──────── Exercise data

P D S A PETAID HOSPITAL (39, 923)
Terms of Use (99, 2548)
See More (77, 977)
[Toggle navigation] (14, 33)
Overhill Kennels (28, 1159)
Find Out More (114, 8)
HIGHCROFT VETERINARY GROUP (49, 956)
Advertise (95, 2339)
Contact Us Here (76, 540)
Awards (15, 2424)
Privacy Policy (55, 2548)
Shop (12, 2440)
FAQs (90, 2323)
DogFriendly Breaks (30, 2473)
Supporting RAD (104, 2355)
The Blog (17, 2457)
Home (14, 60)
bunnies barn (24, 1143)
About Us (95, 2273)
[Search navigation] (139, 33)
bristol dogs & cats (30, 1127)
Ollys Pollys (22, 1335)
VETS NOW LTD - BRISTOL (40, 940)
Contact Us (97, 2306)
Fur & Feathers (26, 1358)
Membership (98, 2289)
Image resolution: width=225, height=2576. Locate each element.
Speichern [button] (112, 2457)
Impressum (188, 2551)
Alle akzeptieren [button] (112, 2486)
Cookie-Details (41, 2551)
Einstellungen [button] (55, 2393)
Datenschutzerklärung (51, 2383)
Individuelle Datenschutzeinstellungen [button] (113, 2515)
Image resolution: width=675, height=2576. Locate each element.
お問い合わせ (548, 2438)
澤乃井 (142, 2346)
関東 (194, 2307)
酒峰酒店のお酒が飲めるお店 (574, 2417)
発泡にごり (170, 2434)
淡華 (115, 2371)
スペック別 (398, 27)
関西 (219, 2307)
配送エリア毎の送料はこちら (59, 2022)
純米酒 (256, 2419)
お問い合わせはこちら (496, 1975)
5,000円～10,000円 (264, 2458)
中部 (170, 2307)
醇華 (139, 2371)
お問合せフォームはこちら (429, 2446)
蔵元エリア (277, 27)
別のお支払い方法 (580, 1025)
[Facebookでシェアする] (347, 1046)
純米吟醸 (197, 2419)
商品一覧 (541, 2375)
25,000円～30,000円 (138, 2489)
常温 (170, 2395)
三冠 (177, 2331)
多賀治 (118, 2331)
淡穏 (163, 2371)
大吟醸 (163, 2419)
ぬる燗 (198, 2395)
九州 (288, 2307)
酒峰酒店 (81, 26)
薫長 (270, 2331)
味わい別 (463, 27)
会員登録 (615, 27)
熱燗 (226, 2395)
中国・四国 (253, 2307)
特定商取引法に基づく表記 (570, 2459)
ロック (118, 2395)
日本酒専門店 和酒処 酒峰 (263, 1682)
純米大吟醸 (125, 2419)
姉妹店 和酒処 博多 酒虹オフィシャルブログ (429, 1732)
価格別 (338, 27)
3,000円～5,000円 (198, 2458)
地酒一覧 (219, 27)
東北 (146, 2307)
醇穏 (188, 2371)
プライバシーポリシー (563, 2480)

────────────────

#### Your task:
Produce a word-for-word copy of everything above from the line holding "Home (14, 60)" down to the line holding "Image resolution: width=225, height=2576.", with both of those lines kept.

#### Exercise answer:
Home (14, 60)
bunnies barn (24, 1143)
About Us (95, 2273)
[Search navigation] (139, 33)
bristol dogs & cats (30, 1127)
Ollys Pollys (22, 1335)
VETS NOW LTD - BRISTOL (40, 940)
Contact Us (97, 2306)
Fur & Feathers (26, 1358)
Membership (98, 2289)
Image resolution: width=225, height=2576. Locate each element.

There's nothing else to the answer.